> _EXERCISE DIRECTIONS_:
Search term "will": copy each line of the records that contains it.

══════════

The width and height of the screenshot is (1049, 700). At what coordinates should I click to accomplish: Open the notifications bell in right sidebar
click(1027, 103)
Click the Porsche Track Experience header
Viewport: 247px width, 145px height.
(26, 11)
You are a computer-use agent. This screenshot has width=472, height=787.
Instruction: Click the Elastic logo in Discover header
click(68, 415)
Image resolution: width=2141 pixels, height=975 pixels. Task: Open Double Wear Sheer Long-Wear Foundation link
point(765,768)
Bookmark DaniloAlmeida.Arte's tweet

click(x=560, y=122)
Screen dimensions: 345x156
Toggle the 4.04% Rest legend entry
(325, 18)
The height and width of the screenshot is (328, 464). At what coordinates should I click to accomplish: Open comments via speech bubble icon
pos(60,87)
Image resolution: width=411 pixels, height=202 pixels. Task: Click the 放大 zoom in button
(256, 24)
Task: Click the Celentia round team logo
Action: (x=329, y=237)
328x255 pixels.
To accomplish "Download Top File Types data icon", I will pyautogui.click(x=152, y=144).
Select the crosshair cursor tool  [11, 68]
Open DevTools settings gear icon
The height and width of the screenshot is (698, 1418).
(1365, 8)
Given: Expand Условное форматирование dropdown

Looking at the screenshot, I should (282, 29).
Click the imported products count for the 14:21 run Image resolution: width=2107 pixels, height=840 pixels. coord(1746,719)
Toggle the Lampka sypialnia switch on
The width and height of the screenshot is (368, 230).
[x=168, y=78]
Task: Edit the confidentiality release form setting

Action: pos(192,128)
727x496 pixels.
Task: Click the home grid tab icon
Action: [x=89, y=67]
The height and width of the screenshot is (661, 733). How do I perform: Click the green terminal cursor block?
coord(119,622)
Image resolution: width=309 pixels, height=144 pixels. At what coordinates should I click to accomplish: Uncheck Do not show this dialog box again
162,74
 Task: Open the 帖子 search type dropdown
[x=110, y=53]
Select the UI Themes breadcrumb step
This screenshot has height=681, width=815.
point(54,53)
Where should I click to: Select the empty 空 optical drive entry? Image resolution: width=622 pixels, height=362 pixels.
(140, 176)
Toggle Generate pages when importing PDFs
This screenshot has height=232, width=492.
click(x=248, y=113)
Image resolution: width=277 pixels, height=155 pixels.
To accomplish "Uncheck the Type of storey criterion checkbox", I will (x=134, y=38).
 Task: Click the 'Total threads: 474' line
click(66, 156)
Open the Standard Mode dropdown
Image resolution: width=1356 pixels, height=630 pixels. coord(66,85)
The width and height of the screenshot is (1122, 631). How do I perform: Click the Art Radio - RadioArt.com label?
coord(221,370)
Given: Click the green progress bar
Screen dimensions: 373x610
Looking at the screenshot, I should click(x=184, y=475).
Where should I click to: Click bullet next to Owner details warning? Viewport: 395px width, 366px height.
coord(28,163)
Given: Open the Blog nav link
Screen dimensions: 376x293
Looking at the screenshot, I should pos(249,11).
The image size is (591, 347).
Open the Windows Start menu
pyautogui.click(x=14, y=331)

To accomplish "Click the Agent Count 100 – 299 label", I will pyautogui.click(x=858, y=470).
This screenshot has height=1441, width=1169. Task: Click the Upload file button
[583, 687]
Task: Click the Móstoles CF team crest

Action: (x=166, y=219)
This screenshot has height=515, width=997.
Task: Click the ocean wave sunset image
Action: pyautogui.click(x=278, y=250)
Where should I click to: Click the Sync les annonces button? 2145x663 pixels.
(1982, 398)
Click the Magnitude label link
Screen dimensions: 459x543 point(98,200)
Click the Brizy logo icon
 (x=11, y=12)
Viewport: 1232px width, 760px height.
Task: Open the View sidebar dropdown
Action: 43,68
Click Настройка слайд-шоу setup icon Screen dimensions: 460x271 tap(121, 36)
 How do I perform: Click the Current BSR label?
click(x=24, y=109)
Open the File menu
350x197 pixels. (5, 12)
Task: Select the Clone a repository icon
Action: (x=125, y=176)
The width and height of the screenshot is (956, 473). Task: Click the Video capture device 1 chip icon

══════════

> _WRITTEN RESPONSE_:
To accomplish "Download Top File Types data icon", I will pyautogui.click(x=152, y=144).
To accomplish "Uncheck the Type of storey criterion checkbox", I will (x=134, y=38).
To accomplish "Click the Agent Count 100 – 299 label", I will pyautogui.click(x=858, y=470).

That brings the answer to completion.